*EXERCISE AIM*: Using the data that follows, return exactly the lines from the one that contains "Viewport: 865px width, 418px height." through the one that contains "Task: Click the midpoint", ends included.

*SUPPLIED DATA*:
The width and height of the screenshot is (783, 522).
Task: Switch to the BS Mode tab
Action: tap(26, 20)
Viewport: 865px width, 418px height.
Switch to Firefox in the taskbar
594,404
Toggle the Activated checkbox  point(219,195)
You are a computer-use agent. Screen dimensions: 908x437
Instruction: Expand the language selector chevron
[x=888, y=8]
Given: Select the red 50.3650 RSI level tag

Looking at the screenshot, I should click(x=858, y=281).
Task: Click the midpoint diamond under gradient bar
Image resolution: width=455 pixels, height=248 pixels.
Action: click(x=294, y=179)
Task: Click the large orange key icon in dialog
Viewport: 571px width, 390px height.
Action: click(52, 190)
---
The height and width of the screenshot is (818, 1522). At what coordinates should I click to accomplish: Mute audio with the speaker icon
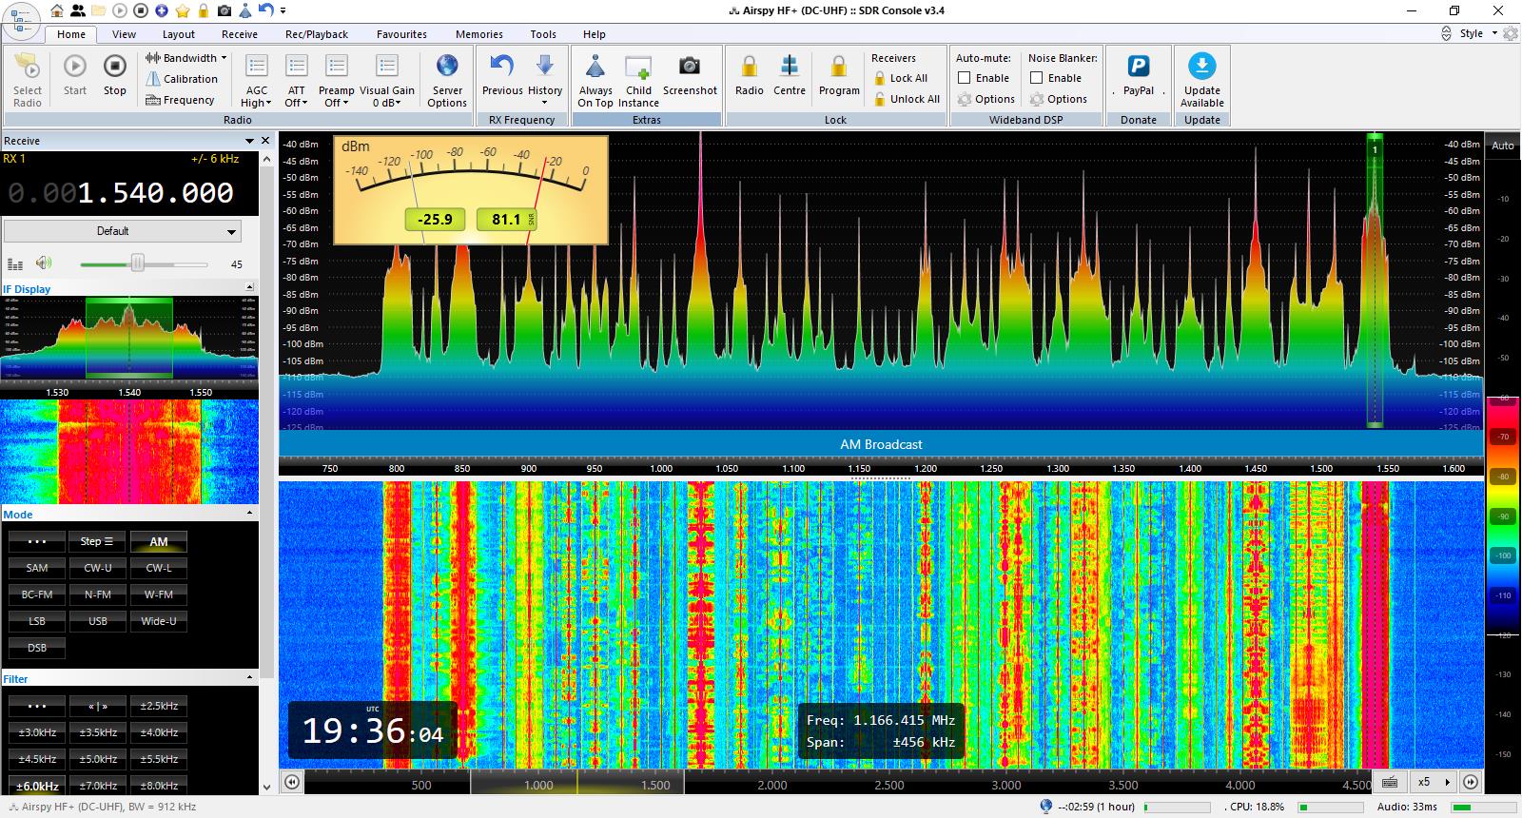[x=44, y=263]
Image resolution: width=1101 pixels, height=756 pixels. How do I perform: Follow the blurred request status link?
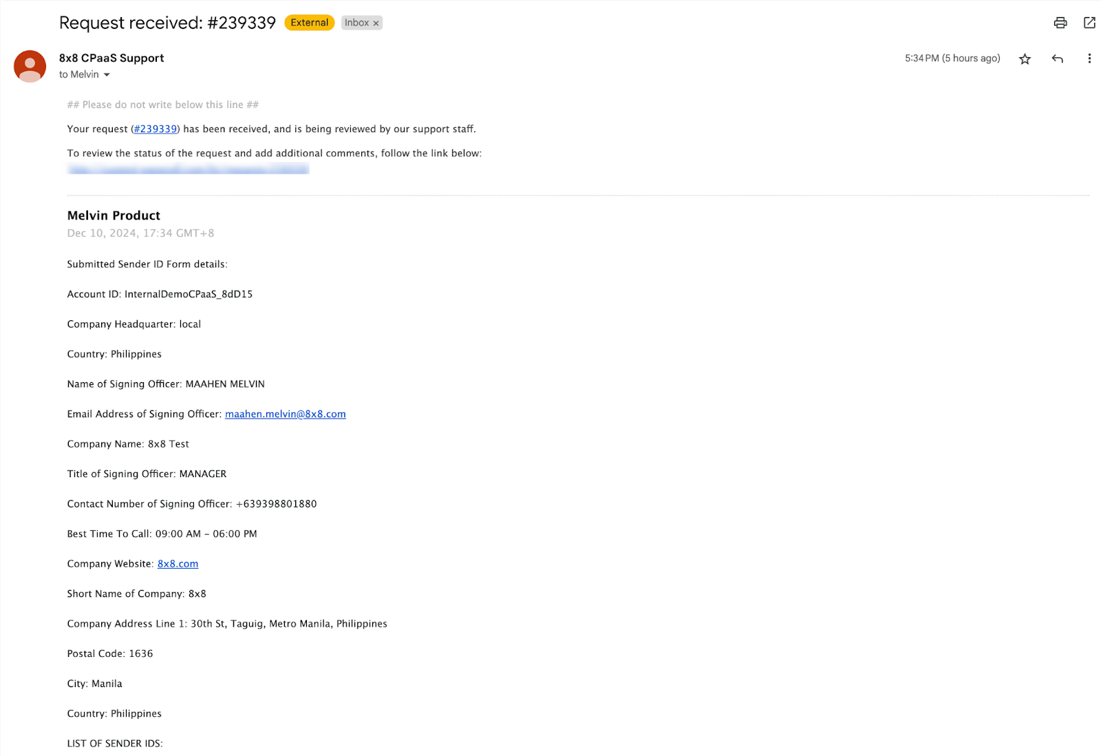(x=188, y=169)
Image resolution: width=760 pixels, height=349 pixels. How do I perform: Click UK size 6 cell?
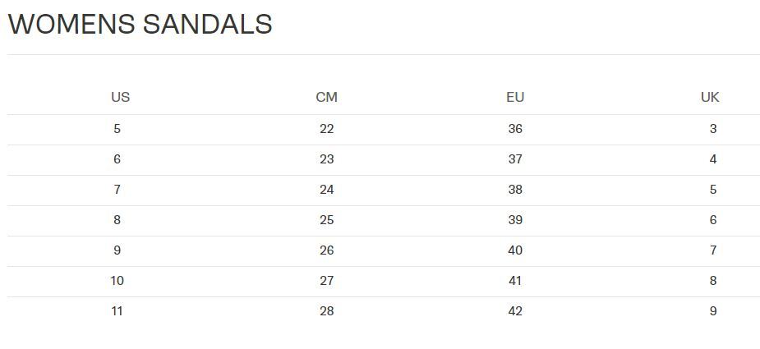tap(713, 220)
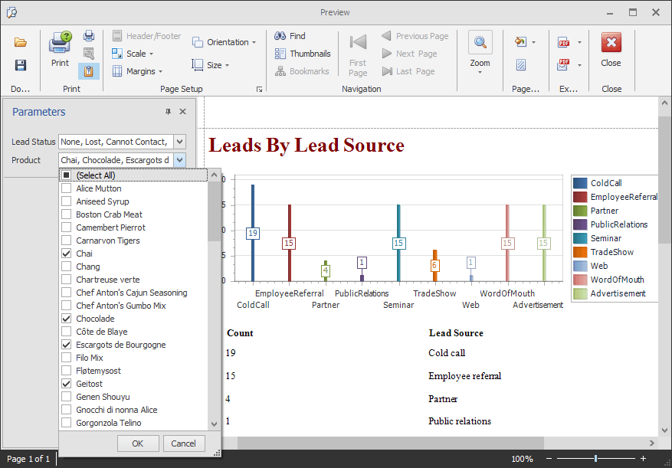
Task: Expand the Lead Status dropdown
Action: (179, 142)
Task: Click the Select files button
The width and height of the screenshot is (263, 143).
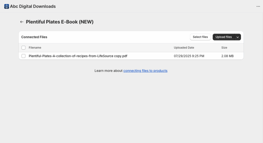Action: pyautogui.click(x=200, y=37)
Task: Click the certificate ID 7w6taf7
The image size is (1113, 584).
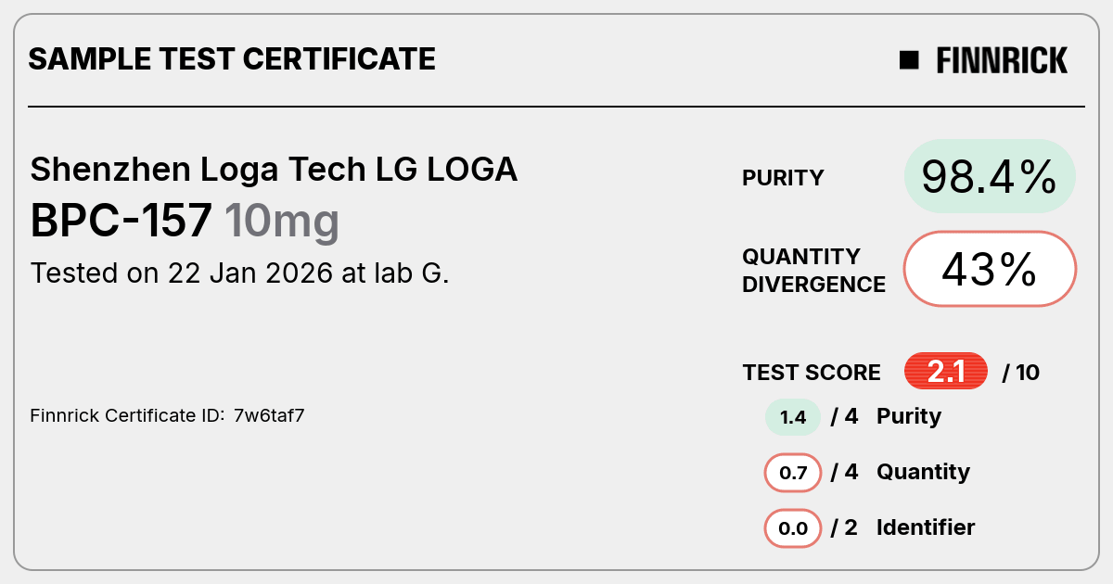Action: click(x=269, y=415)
* * *
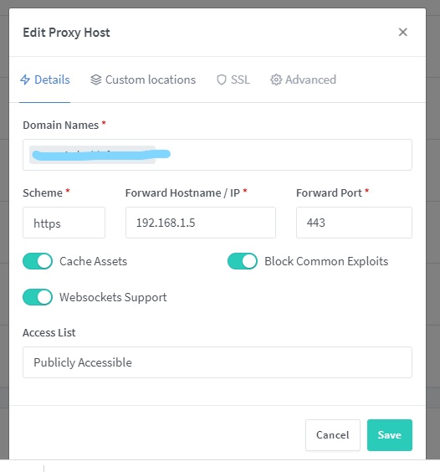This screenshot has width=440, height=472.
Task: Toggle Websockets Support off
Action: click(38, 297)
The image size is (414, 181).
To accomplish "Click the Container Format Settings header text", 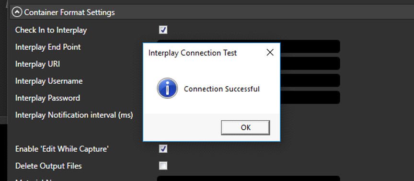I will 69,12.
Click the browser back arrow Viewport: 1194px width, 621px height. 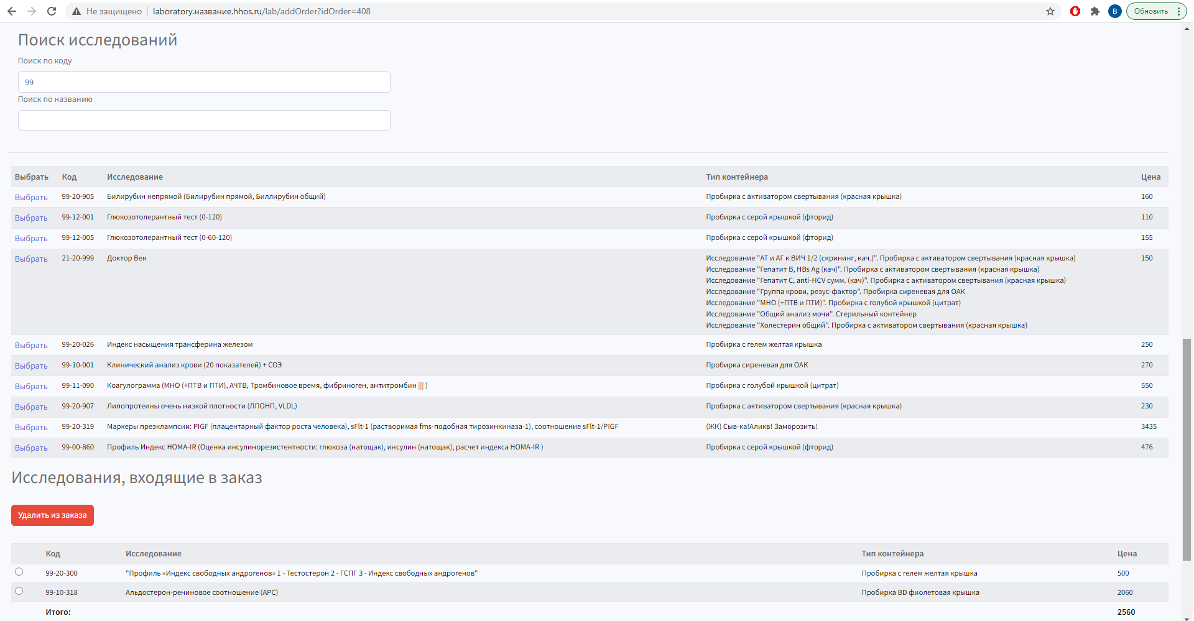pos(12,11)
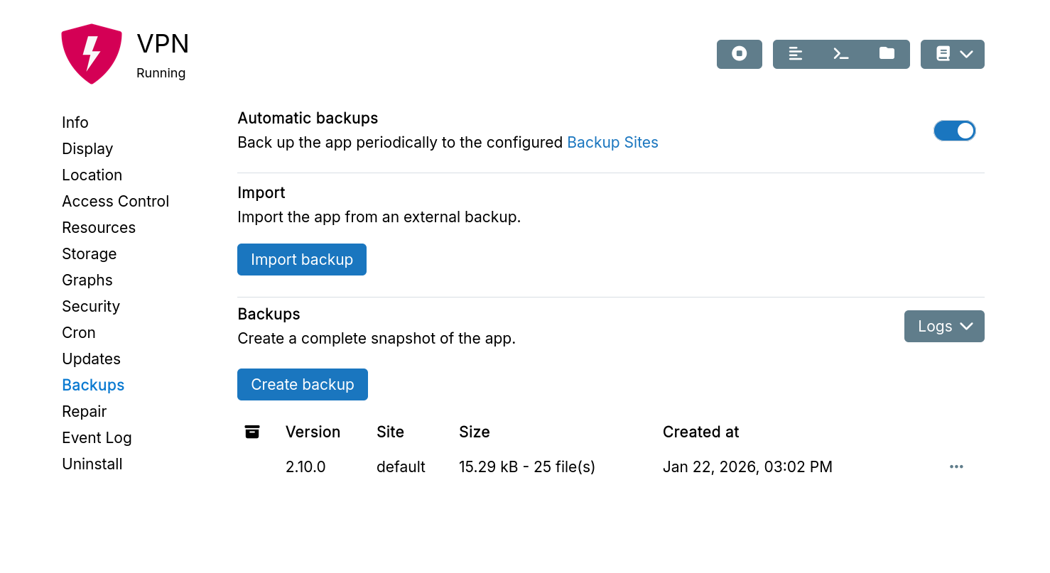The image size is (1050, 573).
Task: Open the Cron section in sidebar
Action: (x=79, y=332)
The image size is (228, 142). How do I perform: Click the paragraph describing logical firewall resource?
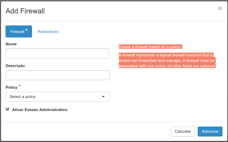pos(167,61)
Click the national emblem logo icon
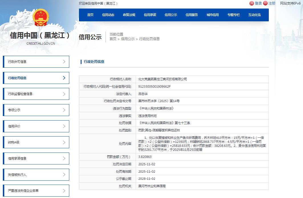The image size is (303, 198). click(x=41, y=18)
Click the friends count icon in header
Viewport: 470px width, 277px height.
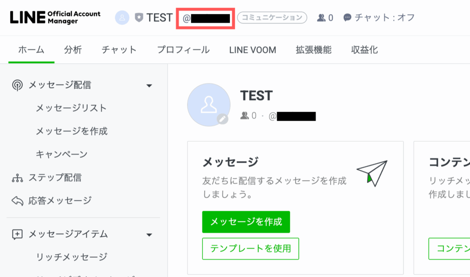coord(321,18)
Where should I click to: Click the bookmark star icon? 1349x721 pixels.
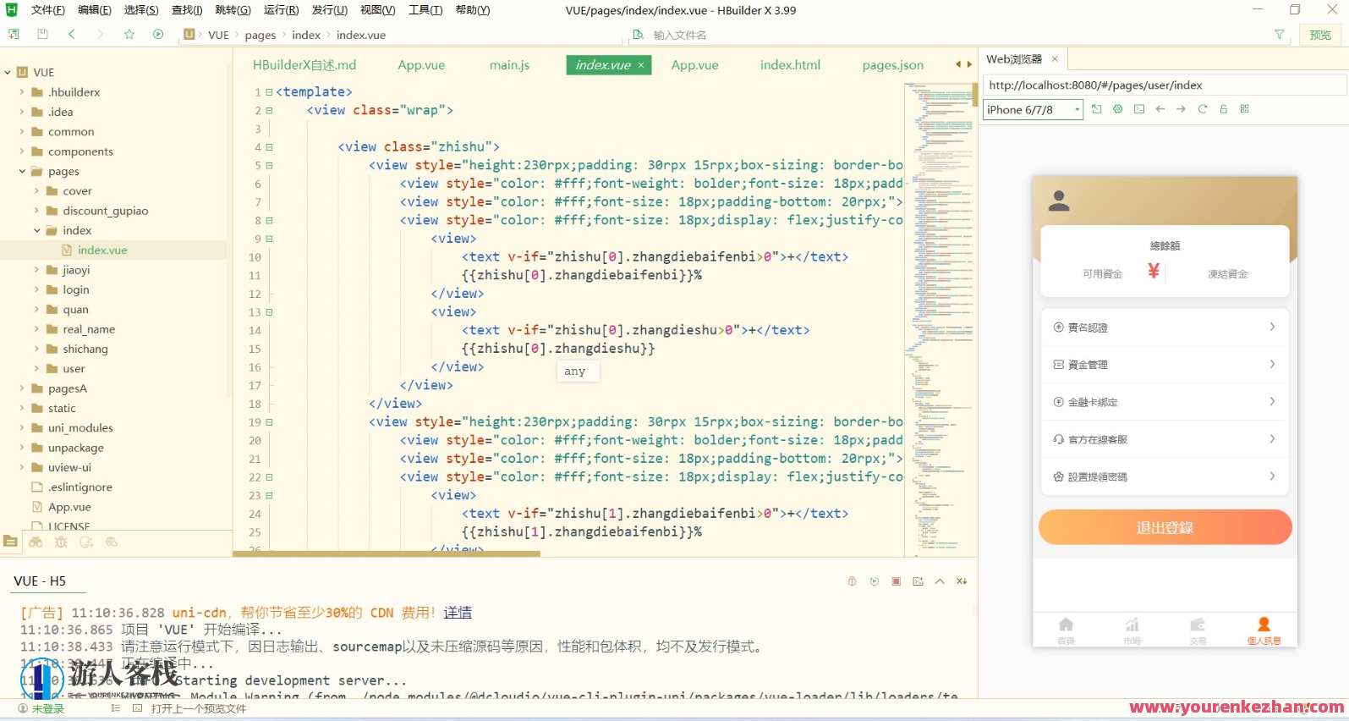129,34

*OUTPUT OF THE TASK*:
Viewport: 865px width, 418px height.
Switch to Firefox in the taskbar
594,404
Toggle the Activated checkbox  point(219,195)
You are a computer-use agent. Screen dimensions: 908x437
Instruction: Expand the language selector chevron
[x=888, y=8]
Given: Select the red 50.3650 RSI level tag

Looking at the screenshot, I should click(x=858, y=281).
Task: Click the midpoint diamond under gradient bar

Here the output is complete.